FRAGMENT ::
****************

Nog duidelijker is zulk een foutieve ‘Entmythologisierung’ te constateren bij Lucretius. Deze spreekt in zijn vierde boek over het in de Oudheid algemeen aanvaarde geloof, dat zelfs een leeuw de haan, die met geklapwiek van vleugels en heldere stem de dageraad aankondigt, niet in de ogen durft te kijken. Krachtens een merkwaardig en hardnekkig beginsel, dat alles wat overgeleverd is, waar is, uit welke bron het ook stamt of uit welk niveau van denken, en dus zonder controle van de bronnen in elke context verwerkt kan worden, zet Lucretius zich aan de physische verklaring van dit hem in physisch verband voorgelegde gegeven: uit de ogen van de haan, meent hij, zouden atomen ontsnappen van een soort, welke voor de leeuw minder prettig is, zodat hij op de vlucht gaat.
Waarschijnlijk is het geloof, waarover hier gesproken wordt, een religieus of symbolisch gegeven, dat onbegrepen in een niet-religeuze traditie terecht gekomen is. Lucretius trekt het dan in het physische en alleen al hierom moet zijn verklaring comisch werken. Even comisch is het, wanneer religieuze gevoelens physische pretenties hebben: dat kan trouwens alleen maar gebeuren, wanneer zij niet meer als religieuze gegevens ervaren worden. Wat blijft er, om maar een voorbeeld te noemen, van het boek der schepping over, wanneer men dat niet religieus, maar physisch interpreteert!

****************

GETOONDE RIJEN ::
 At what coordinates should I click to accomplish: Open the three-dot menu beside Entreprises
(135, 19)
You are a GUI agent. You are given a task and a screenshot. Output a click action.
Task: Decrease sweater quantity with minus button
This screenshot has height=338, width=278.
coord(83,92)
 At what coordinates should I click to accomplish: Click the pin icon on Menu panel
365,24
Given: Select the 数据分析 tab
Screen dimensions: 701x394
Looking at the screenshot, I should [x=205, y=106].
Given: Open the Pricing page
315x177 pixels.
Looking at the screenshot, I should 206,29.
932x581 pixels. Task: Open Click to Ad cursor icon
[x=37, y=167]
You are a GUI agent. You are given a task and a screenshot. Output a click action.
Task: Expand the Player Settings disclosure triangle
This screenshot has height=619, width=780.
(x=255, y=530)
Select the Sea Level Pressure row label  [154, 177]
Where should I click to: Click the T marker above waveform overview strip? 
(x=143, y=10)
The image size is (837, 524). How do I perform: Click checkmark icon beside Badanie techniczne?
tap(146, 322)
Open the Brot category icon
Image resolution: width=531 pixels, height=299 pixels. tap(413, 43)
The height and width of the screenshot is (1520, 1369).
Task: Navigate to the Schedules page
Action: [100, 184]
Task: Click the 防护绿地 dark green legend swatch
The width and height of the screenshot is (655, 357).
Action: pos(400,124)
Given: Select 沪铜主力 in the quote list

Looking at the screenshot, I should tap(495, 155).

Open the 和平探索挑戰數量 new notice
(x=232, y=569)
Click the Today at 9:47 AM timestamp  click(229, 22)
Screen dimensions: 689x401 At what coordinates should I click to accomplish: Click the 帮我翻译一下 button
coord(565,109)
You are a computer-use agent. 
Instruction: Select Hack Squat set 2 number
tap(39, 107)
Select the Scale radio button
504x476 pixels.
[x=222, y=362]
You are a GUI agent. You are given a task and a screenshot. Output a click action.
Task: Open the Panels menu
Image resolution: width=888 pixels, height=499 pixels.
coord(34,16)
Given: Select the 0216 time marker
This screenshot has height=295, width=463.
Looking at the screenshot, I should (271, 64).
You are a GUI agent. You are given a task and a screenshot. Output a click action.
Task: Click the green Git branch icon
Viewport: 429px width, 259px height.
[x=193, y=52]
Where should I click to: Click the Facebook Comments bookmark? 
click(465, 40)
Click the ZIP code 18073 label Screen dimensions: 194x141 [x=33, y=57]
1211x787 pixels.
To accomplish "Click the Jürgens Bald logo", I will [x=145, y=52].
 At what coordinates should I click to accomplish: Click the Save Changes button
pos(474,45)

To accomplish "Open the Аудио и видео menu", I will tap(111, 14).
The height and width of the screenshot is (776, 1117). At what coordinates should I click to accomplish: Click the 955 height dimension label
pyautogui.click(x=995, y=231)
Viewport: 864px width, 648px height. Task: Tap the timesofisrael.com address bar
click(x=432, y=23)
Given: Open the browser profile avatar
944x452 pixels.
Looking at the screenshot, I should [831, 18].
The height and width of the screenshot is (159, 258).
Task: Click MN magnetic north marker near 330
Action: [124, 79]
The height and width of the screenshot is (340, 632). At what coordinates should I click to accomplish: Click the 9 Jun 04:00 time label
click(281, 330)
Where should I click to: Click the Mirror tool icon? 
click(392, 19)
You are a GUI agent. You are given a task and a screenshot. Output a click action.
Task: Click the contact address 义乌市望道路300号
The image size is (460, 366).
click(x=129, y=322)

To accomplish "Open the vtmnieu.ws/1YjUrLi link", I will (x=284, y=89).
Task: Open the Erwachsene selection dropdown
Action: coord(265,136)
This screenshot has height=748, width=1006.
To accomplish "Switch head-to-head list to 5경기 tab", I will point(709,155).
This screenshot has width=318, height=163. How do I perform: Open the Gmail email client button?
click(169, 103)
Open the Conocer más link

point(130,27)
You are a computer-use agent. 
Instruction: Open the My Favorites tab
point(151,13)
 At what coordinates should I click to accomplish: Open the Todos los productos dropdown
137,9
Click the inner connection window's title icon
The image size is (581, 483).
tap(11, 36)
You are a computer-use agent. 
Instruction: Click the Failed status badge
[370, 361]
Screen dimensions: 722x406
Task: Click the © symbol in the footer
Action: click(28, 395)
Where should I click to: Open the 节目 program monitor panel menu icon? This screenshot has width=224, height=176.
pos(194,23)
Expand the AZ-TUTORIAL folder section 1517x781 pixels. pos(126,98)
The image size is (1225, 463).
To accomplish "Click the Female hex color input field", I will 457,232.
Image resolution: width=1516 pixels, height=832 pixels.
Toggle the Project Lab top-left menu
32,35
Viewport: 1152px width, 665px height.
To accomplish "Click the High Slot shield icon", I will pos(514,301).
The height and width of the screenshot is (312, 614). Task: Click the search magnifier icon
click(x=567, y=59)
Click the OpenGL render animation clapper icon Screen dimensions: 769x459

****************

SCHRIFTELIJKE OPDRACHT ::
Beantwoord alstublieft deze vragen over het fragment:
(a) In welk boek van zijn werk spreekt Lucretius over het geloof over de haan?
(b) Welk dier durft volgens dat geloof de haan niet in de ogen te kijken?
(c) Welk boek noemt het fragment als voorbeeld van iets wat men niet religieus maar physisch kan interpreteren?

OPLOSSING ::
(a) In zijn vierde boek.
(b) Een leeuw.
(c) Het boek der schepping.